WORK ITEM = Beginning with the line containing "This screenshot has", transcribe every line exactly down to the last one in the records below, and drop the pictures.

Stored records
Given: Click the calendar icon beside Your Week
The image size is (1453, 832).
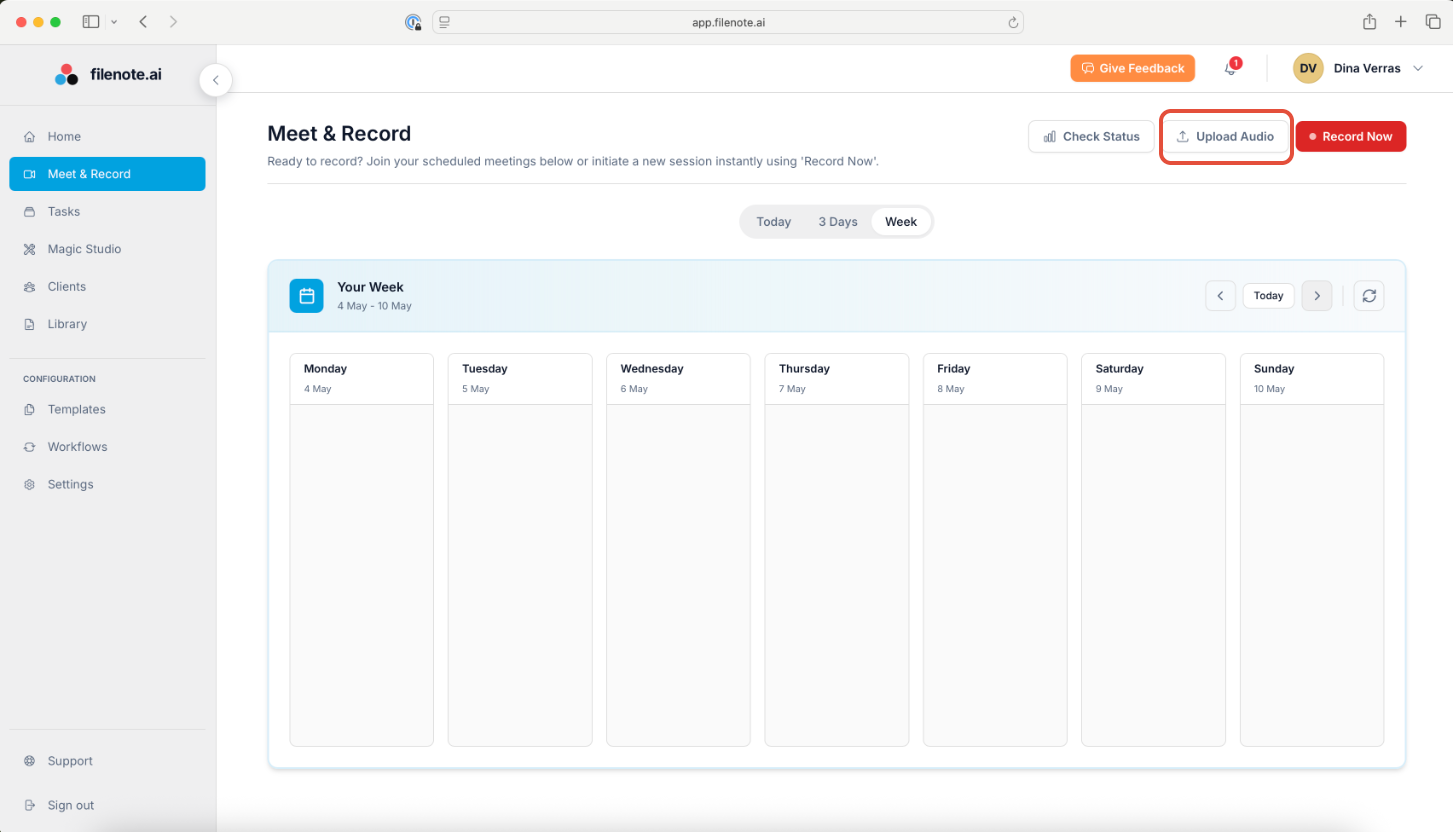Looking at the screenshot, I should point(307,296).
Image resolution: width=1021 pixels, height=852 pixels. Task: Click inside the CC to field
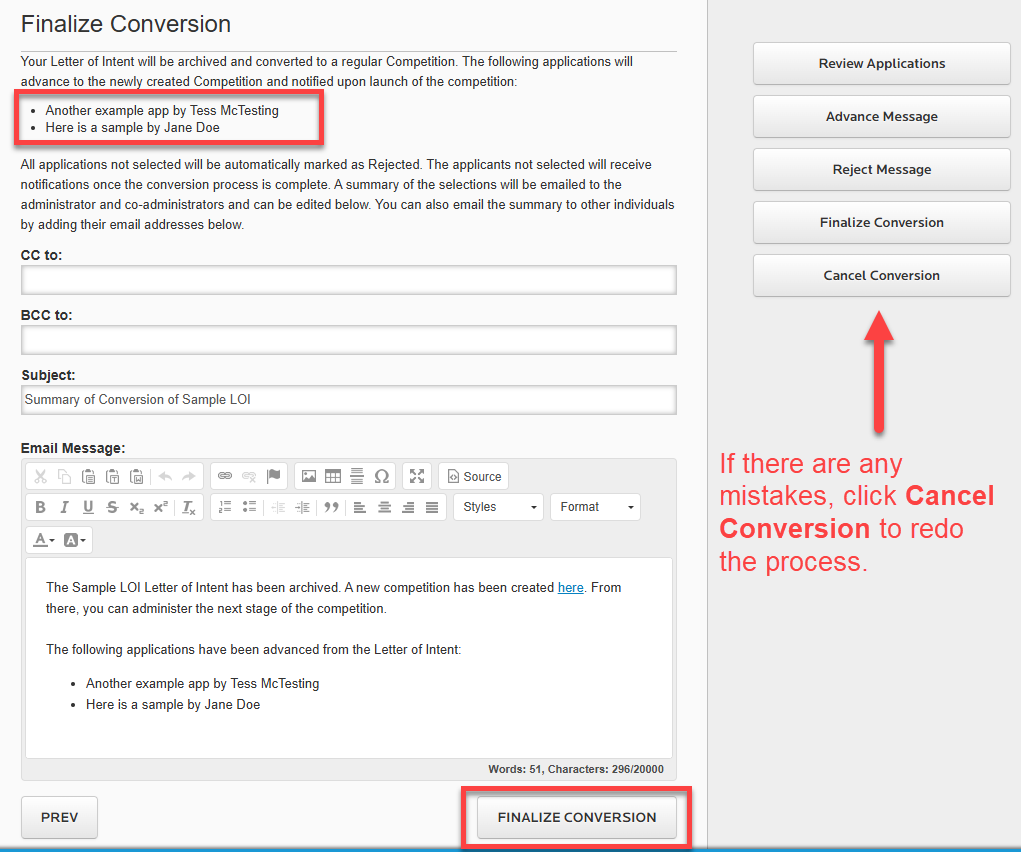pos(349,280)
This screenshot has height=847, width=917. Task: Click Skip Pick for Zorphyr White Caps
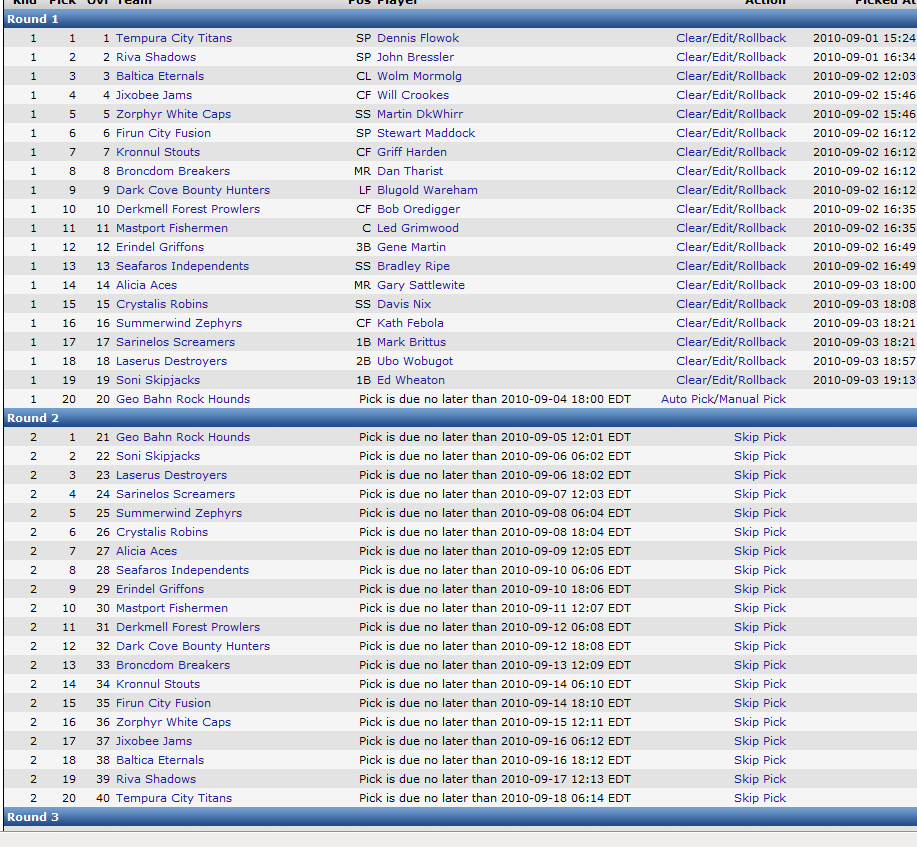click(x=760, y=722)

YOUR SOLUTION =
This screenshot has height=847, width=917. Task: Click Skip Pick for Zorphyr White Caps
click(x=760, y=722)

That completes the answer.